»»

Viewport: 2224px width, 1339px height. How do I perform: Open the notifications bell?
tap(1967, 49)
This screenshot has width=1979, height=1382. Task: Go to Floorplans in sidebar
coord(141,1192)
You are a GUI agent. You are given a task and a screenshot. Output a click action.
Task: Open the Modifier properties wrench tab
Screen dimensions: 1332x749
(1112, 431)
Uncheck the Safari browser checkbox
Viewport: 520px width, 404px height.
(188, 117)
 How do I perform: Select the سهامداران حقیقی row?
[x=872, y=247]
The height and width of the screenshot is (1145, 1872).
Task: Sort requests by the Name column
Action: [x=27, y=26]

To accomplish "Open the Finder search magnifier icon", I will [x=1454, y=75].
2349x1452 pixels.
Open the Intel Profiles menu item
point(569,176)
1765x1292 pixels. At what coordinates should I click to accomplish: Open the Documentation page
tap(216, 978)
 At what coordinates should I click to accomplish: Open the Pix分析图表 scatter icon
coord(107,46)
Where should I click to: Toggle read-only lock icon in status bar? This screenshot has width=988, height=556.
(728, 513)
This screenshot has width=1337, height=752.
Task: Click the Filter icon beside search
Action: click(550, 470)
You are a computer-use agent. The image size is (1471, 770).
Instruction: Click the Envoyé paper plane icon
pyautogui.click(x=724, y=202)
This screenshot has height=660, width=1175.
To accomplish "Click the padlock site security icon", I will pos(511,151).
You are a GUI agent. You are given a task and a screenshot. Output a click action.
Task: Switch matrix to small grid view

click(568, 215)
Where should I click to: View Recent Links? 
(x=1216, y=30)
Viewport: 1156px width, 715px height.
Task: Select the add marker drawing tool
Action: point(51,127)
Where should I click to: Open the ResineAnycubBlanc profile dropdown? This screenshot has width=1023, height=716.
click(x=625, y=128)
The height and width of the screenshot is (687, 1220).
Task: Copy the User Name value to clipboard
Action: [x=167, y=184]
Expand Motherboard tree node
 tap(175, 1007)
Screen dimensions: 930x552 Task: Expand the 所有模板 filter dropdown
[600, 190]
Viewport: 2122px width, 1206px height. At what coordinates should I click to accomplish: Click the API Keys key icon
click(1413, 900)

««

(Task objective): Take the records above and write each one out again exactly.

(Answer box):
Viewport: 2224px width, 1339px height. How do I perform: Open the notifications bell?
tap(1967, 49)
This screenshot has width=1979, height=1382. Task: Go to Floorplans in sidebar
coord(141,1192)
You are a GUI agent. You are given a task and a screenshot. Output a click action.
Task: Open the Modifier properties wrench tab
Screen dimensions: 1332x749
(1112, 431)
Uncheck the Safari browser checkbox
Viewport: 520px width, 404px height.
(188, 117)
 How do I perform: Select the سهامداران حقیقی row?
[x=872, y=247]
The height and width of the screenshot is (1145, 1872).
Task: Sort requests by the Name column
Action: [x=27, y=26]

To accomplish "Open the Finder search magnifier icon", I will [x=1454, y=75].
2349x1452 pixels.
Open the Intel Profiles menu item
point(569,176)
1765x1292 pixels. At what coordinates should I click to accomplish: Open the Documentation page
tap(216, 978)
 At what coordinates should I click to accomplish: Open the Pix分析图表 scatter icon
coord(107,46)
Where should I click to: Toggle read-only lock icon in status bar? This screenshot has width=988, height=556.
(728, 513)
This screenshot has width=1337, height=752.
Task: Click the Filter icon beside search
Action: click(550, 470)
You are a computer-use agent. The image size is (1471, 770).
Instruction: Click the Envoyé paper plane icon
pyautogui.click(x=724, y=202)
This screenshot has height=660, width=1175.
To accomplish "Click the padlock site security icon", I will pos(511,151).
You are a GUI agent. You are given a task and a screenshot. Output a click action.
Task: Switch matrix to small grid view

click(568, 215)
Where should I click to: View Recent Links? 
(x=1216, y=30)
Viewport: 1156px width, 715px height.
Task: Select the add marker drawing tool
Action: point(51,127)
Where should I click to: Open the ResineAnycubBlanc profile dropdown? This screenshot has width=1023, height=716.
click(x=625, y=128)
The height and width of the screenshot is (687, 1220).
Task: Copy the User Name value to clipboard
Action: [x=167, y=184]
Expand Motherboard tree node
 tap(175, 1007)
Screen dimensions: 930x552 Task: Expand the 所有模板 filter dropdown
[600, 190]
Viewport: 2122px width, 1206px height. At what coordinates should I click to accomplish: Click the API Keys key icon
click(1413, 900)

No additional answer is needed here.